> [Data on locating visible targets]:
========================

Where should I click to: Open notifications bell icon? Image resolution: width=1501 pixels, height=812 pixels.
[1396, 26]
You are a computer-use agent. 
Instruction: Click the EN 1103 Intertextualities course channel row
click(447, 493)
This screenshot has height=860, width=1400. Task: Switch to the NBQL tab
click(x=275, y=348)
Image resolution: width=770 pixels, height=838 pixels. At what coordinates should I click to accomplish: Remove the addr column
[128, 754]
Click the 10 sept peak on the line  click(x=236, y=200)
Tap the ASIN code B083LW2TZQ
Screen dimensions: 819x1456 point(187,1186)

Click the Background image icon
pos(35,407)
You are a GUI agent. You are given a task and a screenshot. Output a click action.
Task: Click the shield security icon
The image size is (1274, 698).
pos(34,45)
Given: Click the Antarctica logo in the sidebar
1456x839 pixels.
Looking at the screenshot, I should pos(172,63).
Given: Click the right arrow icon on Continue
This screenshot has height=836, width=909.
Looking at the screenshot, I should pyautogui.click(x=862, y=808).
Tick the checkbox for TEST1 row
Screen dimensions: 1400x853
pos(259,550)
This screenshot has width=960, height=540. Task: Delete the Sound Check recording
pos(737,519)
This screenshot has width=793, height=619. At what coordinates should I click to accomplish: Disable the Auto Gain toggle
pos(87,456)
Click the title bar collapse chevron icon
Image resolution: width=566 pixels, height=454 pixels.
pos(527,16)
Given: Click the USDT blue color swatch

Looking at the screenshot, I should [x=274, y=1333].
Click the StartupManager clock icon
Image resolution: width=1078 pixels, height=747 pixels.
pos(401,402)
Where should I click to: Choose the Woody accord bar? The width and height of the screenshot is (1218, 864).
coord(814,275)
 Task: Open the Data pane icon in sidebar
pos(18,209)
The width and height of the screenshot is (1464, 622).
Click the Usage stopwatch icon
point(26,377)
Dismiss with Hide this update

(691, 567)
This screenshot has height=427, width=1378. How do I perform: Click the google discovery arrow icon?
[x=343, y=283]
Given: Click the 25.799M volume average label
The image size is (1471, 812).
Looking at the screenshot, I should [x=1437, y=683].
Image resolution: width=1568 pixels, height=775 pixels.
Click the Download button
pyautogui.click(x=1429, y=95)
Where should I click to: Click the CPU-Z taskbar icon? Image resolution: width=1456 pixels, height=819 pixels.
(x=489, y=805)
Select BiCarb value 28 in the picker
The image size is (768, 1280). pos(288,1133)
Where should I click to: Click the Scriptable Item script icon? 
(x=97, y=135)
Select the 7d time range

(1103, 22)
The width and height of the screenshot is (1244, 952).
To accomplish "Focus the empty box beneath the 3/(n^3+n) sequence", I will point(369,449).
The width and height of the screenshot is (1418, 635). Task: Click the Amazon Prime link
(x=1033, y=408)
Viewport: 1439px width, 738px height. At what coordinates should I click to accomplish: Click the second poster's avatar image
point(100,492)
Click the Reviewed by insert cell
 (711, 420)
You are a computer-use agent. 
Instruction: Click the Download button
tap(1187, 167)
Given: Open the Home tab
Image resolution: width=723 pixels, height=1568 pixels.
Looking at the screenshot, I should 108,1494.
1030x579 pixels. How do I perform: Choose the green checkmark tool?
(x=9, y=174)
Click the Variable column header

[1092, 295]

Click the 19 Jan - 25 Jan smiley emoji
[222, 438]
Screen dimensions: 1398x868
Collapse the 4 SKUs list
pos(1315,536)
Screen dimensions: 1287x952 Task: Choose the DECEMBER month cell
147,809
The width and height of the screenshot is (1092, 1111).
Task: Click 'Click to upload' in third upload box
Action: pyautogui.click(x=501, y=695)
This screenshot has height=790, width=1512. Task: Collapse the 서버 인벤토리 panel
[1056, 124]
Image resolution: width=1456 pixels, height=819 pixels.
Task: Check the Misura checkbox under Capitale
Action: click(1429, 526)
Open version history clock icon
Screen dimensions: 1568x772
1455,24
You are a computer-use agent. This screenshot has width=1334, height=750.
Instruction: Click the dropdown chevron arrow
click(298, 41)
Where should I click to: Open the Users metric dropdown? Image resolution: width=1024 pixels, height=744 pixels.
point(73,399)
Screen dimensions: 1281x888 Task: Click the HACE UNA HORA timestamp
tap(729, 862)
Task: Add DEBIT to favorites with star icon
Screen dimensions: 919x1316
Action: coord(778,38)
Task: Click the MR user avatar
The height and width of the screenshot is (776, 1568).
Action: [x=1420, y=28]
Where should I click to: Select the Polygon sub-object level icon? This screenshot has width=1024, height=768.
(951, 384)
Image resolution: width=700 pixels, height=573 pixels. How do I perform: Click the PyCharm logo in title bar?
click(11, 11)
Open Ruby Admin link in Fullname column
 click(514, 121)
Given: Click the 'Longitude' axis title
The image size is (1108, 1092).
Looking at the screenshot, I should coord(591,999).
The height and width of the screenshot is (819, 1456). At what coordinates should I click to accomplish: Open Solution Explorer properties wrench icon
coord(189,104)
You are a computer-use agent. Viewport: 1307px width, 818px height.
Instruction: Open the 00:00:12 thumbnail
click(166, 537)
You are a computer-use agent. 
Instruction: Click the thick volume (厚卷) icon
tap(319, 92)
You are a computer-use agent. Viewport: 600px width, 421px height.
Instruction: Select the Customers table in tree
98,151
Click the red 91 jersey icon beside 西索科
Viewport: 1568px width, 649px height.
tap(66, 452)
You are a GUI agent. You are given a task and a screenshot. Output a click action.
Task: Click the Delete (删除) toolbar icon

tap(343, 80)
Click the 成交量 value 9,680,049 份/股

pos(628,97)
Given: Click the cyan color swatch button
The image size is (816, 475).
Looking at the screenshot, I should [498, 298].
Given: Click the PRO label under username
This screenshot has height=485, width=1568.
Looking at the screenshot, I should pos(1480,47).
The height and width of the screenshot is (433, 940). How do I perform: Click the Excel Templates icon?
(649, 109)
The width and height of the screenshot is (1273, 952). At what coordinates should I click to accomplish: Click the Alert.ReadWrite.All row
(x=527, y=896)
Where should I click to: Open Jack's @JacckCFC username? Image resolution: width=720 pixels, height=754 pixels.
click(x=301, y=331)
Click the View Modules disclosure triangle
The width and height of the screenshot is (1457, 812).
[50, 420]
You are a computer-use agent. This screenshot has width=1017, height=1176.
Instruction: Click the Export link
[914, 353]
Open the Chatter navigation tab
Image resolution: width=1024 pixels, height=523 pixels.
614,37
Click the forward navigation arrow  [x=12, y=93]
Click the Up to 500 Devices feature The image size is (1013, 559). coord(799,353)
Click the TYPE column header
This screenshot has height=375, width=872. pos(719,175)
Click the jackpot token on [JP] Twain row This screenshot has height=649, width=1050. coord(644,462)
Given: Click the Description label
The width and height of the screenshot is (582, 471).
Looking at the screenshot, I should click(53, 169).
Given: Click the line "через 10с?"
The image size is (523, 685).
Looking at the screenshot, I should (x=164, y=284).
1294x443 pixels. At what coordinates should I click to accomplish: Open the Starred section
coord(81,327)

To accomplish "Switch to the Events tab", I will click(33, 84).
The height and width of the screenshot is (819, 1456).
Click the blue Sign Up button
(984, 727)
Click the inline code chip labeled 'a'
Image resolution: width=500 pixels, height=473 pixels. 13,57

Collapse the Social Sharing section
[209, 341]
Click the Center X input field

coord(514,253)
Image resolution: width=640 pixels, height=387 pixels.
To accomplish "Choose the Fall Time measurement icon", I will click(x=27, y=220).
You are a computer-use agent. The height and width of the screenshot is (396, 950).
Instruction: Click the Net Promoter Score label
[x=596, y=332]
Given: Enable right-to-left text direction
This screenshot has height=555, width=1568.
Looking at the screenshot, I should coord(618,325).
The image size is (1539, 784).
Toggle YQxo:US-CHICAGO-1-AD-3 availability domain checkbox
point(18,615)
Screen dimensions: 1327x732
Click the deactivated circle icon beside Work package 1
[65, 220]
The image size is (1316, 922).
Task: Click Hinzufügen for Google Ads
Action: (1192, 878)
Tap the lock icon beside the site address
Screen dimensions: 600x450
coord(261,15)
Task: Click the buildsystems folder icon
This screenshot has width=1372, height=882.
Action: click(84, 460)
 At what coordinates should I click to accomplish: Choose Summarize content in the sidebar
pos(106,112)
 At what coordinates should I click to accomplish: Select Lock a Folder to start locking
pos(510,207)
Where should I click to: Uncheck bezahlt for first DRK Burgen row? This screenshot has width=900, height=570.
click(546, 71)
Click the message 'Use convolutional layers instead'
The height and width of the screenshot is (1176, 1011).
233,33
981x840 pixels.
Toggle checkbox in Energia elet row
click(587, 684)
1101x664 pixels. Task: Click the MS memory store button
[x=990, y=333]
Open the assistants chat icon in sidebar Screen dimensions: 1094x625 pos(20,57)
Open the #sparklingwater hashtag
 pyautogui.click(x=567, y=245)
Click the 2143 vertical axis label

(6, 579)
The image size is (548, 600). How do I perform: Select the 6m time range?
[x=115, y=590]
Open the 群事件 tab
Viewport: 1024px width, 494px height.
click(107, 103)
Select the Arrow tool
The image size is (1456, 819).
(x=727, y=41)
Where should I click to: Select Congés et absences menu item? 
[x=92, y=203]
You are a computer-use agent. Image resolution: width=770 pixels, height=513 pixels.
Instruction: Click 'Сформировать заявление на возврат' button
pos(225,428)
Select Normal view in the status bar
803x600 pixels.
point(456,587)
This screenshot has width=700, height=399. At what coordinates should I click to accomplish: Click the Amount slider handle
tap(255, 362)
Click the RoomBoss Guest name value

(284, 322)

========================

Rewrite everything from the line containing "Open the #sparklingwater hashtag" down to the end of the records, changing "Amount" to "Volume" and keeping all else the same.

Open the #sparklingwater hashtag
 pyautogui.click(x=567, y=245)
Click the 2143 vertical axis label

(6, 579)
The image size is (548, 600). How do I perform: Select the 6m time range?
[x=115, y=590]
Open the 群事件 tab
Viewport: 1024px width, 494px height.
click(107, 103)
Select the Arrow tool
The image size is (1456, 819).
(x=727, y=41)
Where should I click to: Select Congés et absences menu item? 
[x=92, y=203]
You are a computer-use agent. Image resolution: width=770 pixels, height=513 pixels.
Instruction: Click 'Сформировать заявление на возврат' button
pos(225,428)
Select Normal view in the status bar
803x600 pixels.
point(456,587)
This screenshot has width=700, height=399. At what coordinates should I click to accomplish: Click the Volume slider handle
tap(255, 362)
Click the RoomBoss Guest name value

(284, 322)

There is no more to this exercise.